We are exploring the degree to which we move our guideline recommendations from a narrative to a structured format. NICE is engaging with suppliers of decision‑support systems to ascertain the degree of structuring and coding required to integrate NICE guideline recommendations into users’ workflows. Given that NICE has produced more than 25,000 recommendations, we need to prioritise the type of recommendations, areas, and structure.

Is there a risk of ‘pop-up fatigue’ with recommendations popping up all the time?

Pop-up fatigue is a well‑recognised feature of decision-support systems. We are exploring different formats for guideline recommendations that better answer our users’ questions. 

We need more guidance on how NICE guidelines should be delivered. Is there an evidence base for different delivery models, and should NICE look at this too? 

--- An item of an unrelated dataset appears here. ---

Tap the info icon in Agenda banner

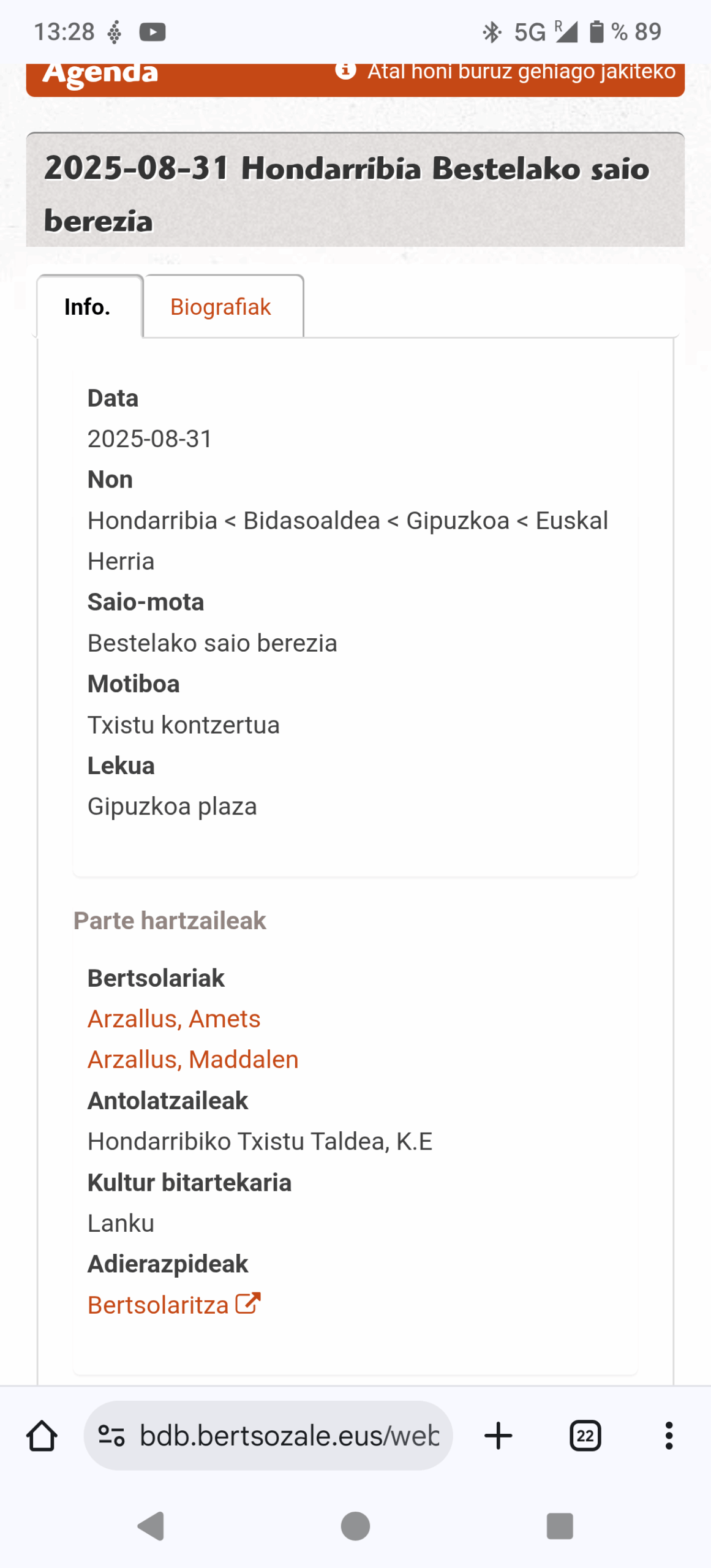point(345,71)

NICE guidelines always start with a scope, which outlines:

  • why there is a need for the guideline
  • the areas it will cover
  • what it intends to achieve.

NICE develops a guideline by reviewing the relevant evidence, based on review questions. These help to define literature searches, inform the planning and process of the evidence review, and act as a guide for the development of recommendations. Independent guideline committees prepare and consider a summary of the evidence. NICE committees also consider how recommendations will be used in practice. NICE has also produced guidelines on service delivery on a range of subjects, including major trauma, learning disabilities, and intermediate care.

How much push back should there be from GPs when NICE guidelines (particularly around 2-week wait referrals) have additional criteria?

We always listen to feedback from clinicians on how guidelines are used and on recommendations that have implementation challenges. Please contact NICE on any specific issues.